**WHAT YOU HAVE TO DO**
Express as a JSON list of strings, one per line with blank lines omitted, only the part of the records that opens with the line containing "storage room label" and closes with the line containing "[x=201, y=303]".
** Start of MATERIAL **
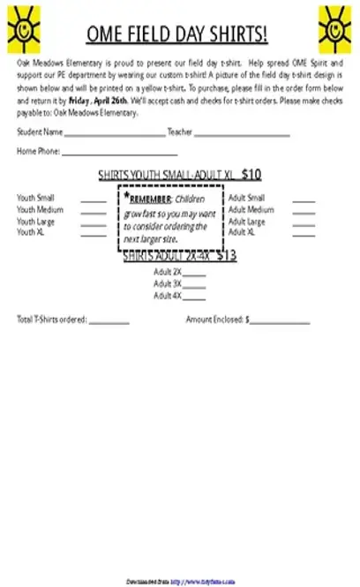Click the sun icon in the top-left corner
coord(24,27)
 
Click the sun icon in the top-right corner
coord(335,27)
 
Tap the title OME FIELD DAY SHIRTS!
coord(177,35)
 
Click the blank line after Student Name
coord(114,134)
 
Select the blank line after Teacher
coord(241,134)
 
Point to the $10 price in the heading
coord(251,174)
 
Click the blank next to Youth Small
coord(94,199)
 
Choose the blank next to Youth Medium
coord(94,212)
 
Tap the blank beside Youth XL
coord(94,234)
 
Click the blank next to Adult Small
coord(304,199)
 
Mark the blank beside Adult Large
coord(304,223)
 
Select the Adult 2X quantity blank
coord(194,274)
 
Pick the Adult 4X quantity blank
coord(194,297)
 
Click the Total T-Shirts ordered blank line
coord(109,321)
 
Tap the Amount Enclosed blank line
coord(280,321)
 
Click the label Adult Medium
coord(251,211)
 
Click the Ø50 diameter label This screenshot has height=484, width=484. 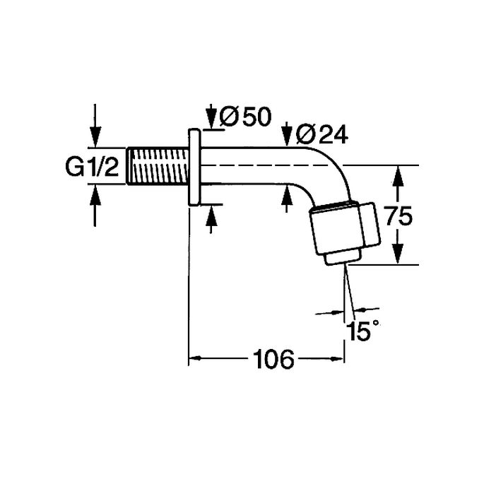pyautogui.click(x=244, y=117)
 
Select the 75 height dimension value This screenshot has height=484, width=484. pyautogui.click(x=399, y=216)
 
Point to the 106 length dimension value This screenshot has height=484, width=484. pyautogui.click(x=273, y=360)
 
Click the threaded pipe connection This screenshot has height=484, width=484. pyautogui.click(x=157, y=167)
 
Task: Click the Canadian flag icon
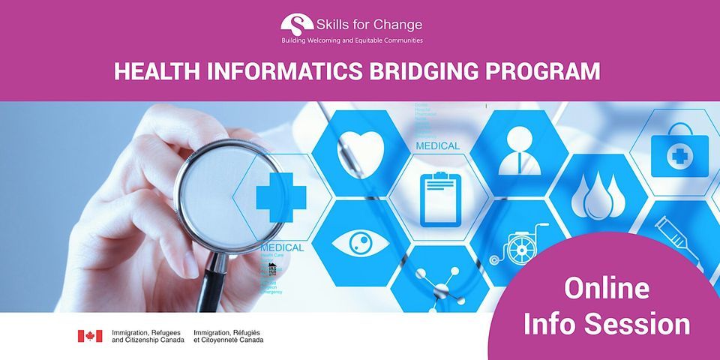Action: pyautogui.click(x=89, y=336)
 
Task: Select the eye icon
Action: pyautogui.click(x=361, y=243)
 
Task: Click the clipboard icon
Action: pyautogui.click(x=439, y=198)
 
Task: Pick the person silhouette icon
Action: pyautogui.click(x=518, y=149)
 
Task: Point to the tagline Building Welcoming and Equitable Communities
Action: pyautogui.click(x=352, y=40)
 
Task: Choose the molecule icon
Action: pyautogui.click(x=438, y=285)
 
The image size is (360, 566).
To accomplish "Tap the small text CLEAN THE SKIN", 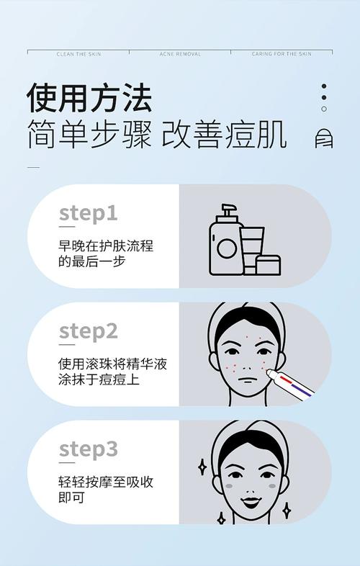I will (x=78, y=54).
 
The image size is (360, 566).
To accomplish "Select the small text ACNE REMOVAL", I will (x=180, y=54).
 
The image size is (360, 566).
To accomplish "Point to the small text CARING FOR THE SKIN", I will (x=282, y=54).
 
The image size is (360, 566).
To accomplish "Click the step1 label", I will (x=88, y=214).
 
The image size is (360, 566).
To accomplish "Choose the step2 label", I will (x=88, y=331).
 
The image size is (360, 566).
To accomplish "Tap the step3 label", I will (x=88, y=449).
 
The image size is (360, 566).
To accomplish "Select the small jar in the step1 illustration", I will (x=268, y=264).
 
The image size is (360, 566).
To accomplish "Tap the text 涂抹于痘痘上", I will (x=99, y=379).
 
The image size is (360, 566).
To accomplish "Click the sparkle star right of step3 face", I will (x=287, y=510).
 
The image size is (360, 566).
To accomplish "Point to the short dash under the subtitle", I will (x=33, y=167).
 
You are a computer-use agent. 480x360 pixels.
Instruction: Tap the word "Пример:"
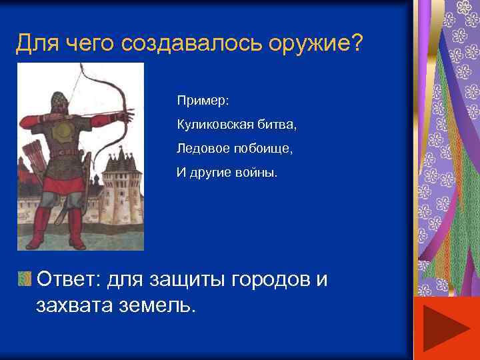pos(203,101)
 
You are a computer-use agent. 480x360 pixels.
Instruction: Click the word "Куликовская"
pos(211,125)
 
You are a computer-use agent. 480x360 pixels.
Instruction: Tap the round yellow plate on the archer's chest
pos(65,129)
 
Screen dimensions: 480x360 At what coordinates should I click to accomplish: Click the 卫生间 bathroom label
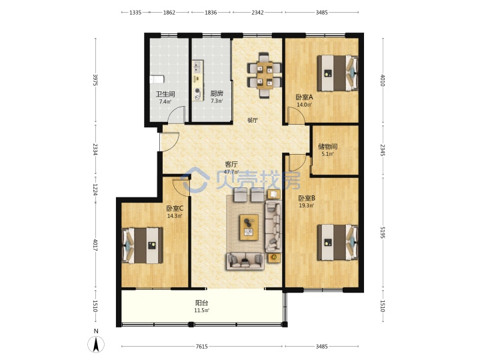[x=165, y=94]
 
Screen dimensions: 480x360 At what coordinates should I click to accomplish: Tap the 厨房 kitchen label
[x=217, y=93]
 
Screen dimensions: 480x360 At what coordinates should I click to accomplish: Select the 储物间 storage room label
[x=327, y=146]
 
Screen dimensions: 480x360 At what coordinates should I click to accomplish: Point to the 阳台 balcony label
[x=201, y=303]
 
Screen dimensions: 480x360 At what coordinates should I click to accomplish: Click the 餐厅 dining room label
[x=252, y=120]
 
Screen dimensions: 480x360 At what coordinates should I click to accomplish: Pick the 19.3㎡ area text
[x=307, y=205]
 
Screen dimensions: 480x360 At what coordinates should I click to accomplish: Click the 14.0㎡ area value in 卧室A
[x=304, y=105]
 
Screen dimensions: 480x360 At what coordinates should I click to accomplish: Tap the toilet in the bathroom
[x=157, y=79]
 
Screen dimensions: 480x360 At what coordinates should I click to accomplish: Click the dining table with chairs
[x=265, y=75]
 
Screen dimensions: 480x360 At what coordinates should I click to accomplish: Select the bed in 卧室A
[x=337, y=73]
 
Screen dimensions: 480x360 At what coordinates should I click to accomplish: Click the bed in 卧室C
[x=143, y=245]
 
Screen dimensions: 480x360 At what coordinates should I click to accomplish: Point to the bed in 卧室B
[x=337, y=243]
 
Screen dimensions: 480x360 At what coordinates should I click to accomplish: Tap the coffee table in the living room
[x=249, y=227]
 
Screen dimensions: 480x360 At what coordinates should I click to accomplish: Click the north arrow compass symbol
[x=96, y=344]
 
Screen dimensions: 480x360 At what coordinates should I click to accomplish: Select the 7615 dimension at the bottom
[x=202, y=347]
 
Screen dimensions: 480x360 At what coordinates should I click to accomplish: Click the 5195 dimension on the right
** End of MATERIAL **
**ANSWER**
[
  "Screen dimensions: 480x360 At what coordinates should I click to accomplish: Select the 储物间 storage room label",
  "[x=327, y=146]",
  "Screen dimensions: 480x360 At what coordinates should I click to accomplish: Point to the 阳台 balcony label",
  "[x=201, y=303]"
]